*Task material*:
■ ■ ■ ■ ■

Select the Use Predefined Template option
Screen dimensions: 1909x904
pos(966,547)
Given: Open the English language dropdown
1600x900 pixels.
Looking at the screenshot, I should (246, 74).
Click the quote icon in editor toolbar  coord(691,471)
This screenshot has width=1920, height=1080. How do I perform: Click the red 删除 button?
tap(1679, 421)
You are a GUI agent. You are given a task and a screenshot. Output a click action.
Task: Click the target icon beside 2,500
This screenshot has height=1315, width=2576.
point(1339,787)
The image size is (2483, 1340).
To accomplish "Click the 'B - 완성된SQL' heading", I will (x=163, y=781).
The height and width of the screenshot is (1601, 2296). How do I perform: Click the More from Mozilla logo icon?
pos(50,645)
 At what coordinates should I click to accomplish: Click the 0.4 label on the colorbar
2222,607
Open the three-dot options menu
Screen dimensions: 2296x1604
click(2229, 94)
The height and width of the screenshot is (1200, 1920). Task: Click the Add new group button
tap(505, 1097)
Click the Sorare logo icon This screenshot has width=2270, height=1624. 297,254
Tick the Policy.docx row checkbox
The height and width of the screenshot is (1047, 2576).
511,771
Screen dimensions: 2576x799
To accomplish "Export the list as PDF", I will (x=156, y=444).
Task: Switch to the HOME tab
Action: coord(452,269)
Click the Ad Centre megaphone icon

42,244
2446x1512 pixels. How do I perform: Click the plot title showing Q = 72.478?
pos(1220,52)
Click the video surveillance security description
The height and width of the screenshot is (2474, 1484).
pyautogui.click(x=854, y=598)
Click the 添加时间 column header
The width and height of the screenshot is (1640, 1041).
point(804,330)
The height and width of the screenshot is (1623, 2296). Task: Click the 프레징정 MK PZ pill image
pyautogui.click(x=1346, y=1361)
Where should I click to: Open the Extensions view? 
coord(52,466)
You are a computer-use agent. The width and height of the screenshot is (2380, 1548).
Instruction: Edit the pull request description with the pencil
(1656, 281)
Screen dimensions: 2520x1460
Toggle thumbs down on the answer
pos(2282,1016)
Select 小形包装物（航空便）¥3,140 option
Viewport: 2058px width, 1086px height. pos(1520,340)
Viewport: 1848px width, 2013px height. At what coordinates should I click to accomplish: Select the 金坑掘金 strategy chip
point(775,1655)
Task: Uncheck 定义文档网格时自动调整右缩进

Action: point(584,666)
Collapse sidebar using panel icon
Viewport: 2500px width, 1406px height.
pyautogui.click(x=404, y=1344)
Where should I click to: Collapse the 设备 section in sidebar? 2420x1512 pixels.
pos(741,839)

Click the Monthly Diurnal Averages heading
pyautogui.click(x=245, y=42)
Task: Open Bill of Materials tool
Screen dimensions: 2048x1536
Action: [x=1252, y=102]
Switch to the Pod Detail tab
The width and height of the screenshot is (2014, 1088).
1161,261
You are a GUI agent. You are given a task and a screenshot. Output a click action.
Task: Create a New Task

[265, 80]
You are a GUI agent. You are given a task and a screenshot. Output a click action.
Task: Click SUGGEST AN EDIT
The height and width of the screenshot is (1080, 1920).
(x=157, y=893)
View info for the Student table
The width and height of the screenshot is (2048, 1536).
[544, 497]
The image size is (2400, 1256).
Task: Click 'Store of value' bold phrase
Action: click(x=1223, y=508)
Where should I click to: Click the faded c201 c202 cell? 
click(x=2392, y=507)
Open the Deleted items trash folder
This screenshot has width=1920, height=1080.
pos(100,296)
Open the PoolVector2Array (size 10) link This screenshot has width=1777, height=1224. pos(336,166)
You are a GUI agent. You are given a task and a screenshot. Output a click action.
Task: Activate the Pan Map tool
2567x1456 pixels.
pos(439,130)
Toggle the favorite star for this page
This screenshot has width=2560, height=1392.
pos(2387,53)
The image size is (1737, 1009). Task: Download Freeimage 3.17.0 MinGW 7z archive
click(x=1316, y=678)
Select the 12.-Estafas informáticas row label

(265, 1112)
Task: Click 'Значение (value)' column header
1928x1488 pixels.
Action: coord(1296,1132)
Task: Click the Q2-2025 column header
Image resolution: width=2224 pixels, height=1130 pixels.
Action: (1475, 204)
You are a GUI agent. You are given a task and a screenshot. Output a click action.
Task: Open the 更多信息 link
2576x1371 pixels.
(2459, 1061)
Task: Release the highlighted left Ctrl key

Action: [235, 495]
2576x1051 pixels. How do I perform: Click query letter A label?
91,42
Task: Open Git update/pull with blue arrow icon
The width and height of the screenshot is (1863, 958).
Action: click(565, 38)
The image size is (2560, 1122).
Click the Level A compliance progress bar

■ ■ ■ ■ ■

*Activity*:
Exact copies of the lines from the one containing "2576x1051 pixels. How" through the final line of the records are all the answer should hold.

*Written response*:
2576x1051 pixels. How do I perform: Click query letter A label?
91,42
Task: Open Git update/pull with blue arrow icon
The width and height of the screenshot is (1863, 958).
Action: click(565, 38)
The image size is (2560, 1122).
Click the Level A compliance progress bar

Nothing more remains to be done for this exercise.